## DATA FOR THIS EXERCISE
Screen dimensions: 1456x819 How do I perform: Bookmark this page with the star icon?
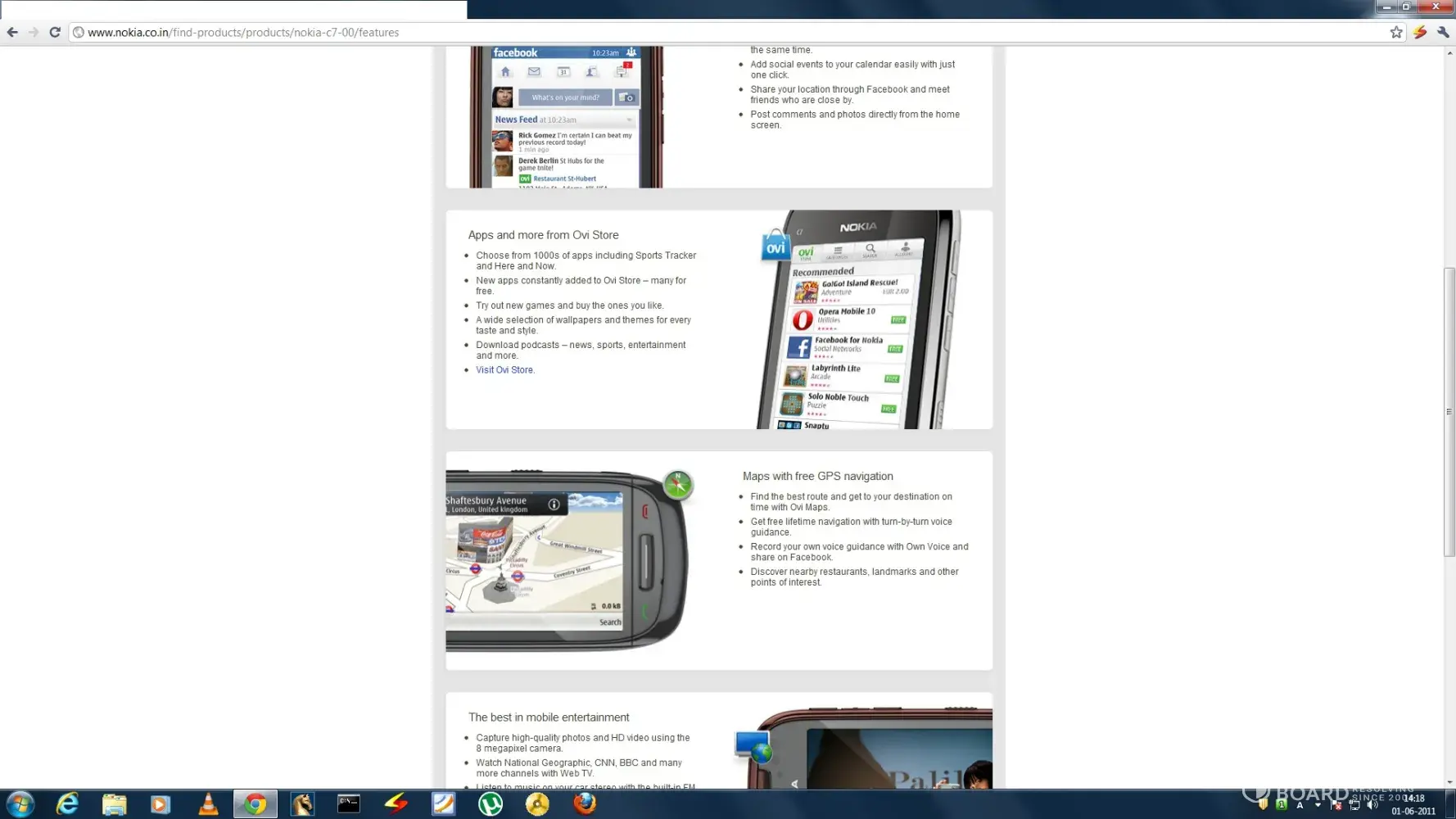[1396, 33]
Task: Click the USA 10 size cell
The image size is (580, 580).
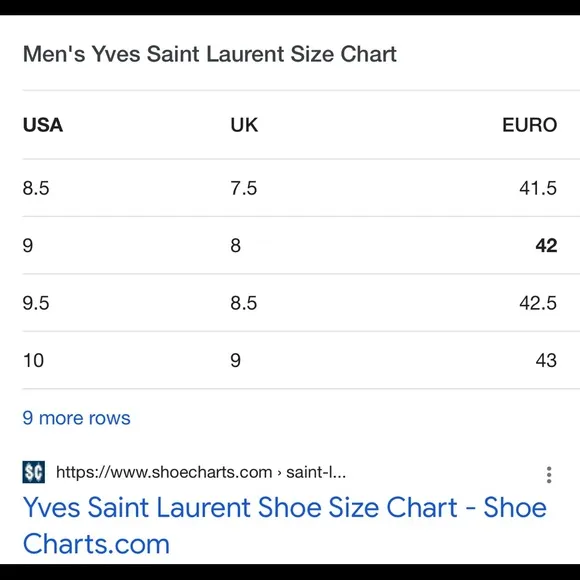Action: (33, 360)
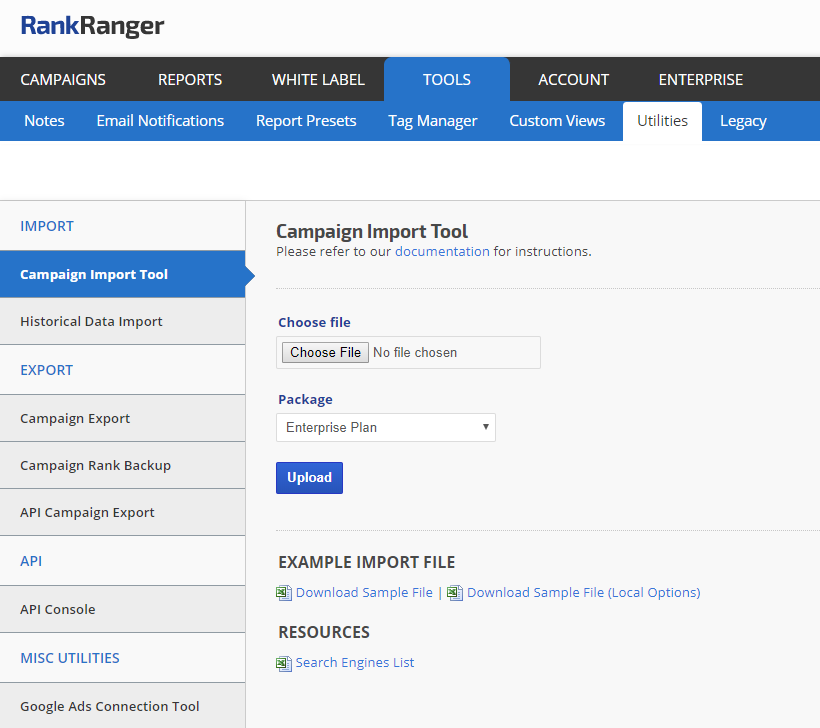Click the Excel icon beside Search Engines List
This screenshot has width=820, height=728.
[x=284, y=663]
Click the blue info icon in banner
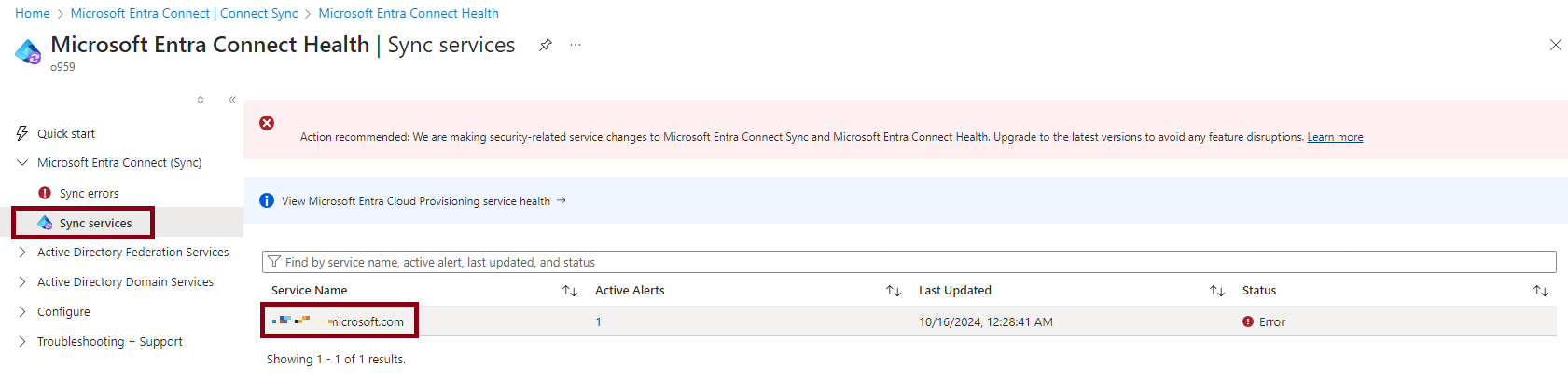1568x383 pixels. (267, 200)
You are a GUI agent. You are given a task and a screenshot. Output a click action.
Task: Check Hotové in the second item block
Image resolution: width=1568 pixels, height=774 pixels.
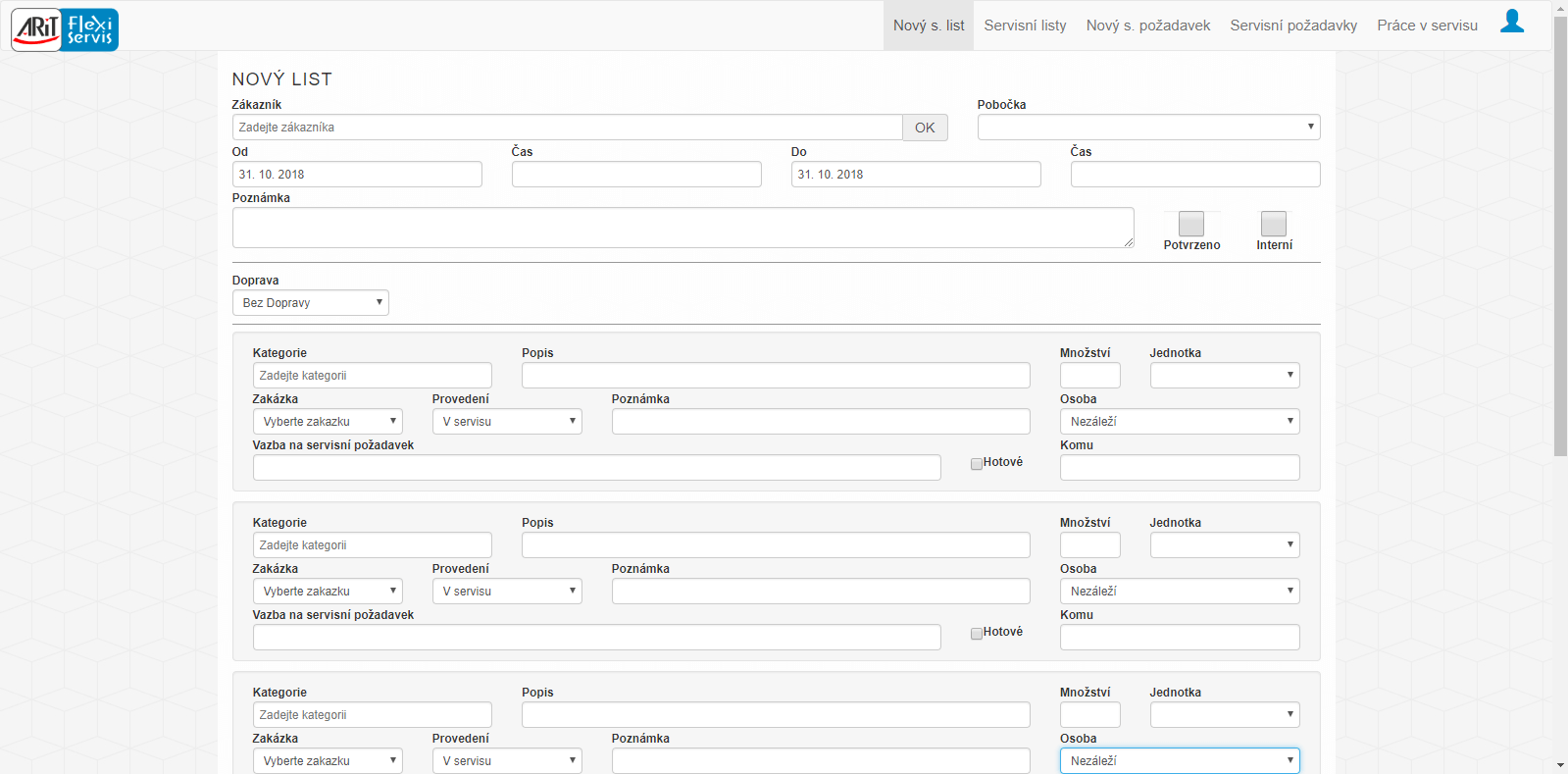tap(977, 634)
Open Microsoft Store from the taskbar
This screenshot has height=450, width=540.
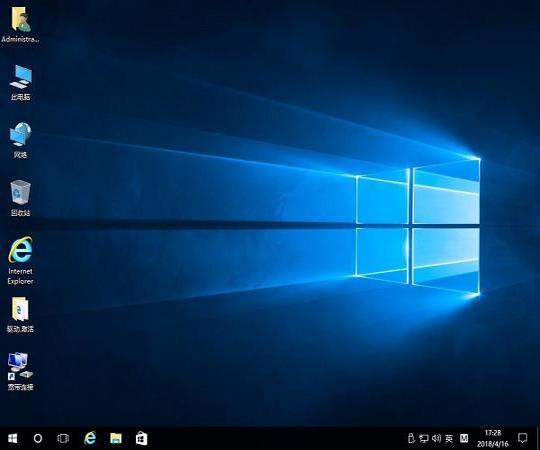point(142,438)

## WHAT TO PRODUCE
Return the lines from the one containing "Image resolution: width=1568" through the last line of the records, both included, exactly as written and with no pictures.

## OUTPUT OF THE TASK
Image resolution: width=1568 pixels, height=774 pixels.
tap(977, 634)
Open Microsoft Store from the taskbar
This screenshot has height=450, width=540.
point(142,438)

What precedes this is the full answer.